Shift every coordinate in the answers by -24 across the data running from the line containing "Image resolution: width=602" down to the line containing "Instruction: Click the", both lines included. Write out only those lines in full, with all other text unchanged.

EXCERPTED RECORDS:
◇ ◇ ◇ ◇

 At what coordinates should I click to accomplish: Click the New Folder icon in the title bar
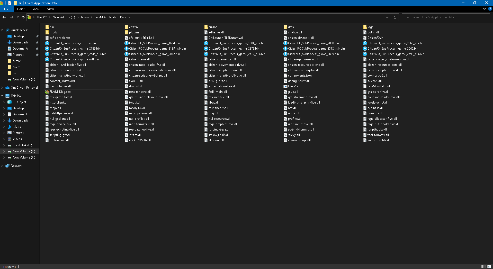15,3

◇ ◇ ◇ ◇

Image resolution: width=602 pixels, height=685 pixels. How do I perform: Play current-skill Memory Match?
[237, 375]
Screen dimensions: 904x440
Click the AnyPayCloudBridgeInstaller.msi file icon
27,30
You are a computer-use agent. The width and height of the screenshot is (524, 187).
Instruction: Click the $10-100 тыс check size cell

◇ ◇ ◇ ◇

CORRECT OUTPUT:
Image resolution: width=602 pixels, height=685 pixels. How do I perform: Play current-skill Memory Match?
[213, 351]
Screen dimensions: 904x440
Click the AnyPayCloudBridgeInstaller.msi file icon
3,6
You are a computer-use agent. The width and height of the screenshot is (524, 187).
Instruction: Click the $10-100 тыс check size cell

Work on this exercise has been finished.